The campus protesters in question are obviously guilty of “reckless disregard” for the fears of their Jewish fellow students. Under the most recent Supreme Court rulings, they can be charged with crimes and punished accordingly. That the presidents of Harvard, MIT and Penn are ignorant of this is shocking.

2) Why are major donors to these universities only terminating future grants rather than demanding that billions of dollars in past donations be refunded?

Benefactors who have given huge donations to Harvard and other universities with enormous endowments have announced publicly that they will not continue to contribute to these institutions because they promote and fail to control antisemitism.

It is possible that this may influence the public declarations of university administrators who are unhappy that the flow of funds has been interrupted. But given the vast resources of these institutions and the contributions likely to come from antisemitic and anti-Israel sources, it will only have a modest impact.

A far more powerful response would be for major donors to file lawsuits seeking to recover the billions of dollars they have donated in the past. They could do so on the grounds that these donations were secured by false representations that claimed the universities were providing proper meaningful education to their students.

For example, Harvard’s original charter of 1650 stated that its students will be taught “knowledge and godlynes.” Contributors have now discovered that Harvard does not abide by this charter. Instead, it egregiously violates it by nurturing hate and violence against Jews. As such, donors are legally entitled to recover the funds they were convinced by Harvard’s false representations to provide.

3) Why are no federal grand juries investigating the probable violations of American anti-terrorist laws committed by the organizers of and participants in pro-Hamas public protests?

In 1996, Congress enacted the “Antiterrorism and Effective Death Penalty Act” (18 U.S.C. 2339B), which makes it a criminal offense to provide “material support to foreign terrorist organizations.” Violating this law can be punished with a long prison sentence.

The Supreme Court, with Chief Justice John Roberts writing for a six-person majority, upheld the law in 2010 and rejected claims that its restriction of “material support” for terrorism violated First Amendment rights of free speech and free association (Holder v. Humanitarian Law Project, 561 U.S. 1 (2010)).

Advocating for a terrorist organization and supporting its activities, even if they constitute otherwise lawful protest, violates this provision of the Federal Criminal Code. Organized protests supporting Hamas accompanied by costly printed signs, customized uniforms and caps, and Palestinian flags, assuredly qualify as “material support” for Hamas.

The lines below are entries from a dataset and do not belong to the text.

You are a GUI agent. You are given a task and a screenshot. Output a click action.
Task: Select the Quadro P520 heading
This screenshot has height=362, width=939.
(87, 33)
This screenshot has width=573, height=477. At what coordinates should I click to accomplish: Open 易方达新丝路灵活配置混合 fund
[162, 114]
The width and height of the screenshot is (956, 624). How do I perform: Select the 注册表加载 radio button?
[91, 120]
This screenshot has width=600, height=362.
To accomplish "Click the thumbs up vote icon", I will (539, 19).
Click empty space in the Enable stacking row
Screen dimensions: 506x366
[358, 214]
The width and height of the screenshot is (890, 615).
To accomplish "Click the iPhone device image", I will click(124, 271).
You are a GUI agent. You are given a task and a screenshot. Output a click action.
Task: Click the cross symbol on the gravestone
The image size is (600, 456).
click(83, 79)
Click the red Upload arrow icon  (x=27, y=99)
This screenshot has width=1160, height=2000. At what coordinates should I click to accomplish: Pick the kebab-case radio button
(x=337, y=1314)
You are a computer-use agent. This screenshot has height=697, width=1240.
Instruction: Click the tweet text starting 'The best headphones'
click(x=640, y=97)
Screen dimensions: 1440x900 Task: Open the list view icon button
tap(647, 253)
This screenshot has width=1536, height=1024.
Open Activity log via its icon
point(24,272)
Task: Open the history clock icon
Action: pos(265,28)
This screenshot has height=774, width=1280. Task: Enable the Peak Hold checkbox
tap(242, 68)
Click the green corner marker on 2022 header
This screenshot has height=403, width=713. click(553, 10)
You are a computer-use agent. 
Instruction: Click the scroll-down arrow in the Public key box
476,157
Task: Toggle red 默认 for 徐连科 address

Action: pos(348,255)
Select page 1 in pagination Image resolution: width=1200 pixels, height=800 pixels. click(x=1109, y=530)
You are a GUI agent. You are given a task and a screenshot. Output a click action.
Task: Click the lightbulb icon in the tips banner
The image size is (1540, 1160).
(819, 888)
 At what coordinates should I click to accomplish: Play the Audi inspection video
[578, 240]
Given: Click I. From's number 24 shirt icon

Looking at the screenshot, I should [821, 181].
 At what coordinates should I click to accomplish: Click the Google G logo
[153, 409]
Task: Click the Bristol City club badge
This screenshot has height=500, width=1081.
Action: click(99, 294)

Why has the Department of Justice under Attorney General Merrick Garland, a descendant of Holocaust survivors, failed to initiate a federal investigation into these probable violations of America’s anti-terrorism laws? Why has no U.S. attorney impaneled a federal grand jury and subpoenaed witnesses?

These are just some of the questions that an American lawyer must ask in these turbulent times.

The opinions and facts presented in this article are those of the author, and neither JNS nor its partners assume any responsibility for them.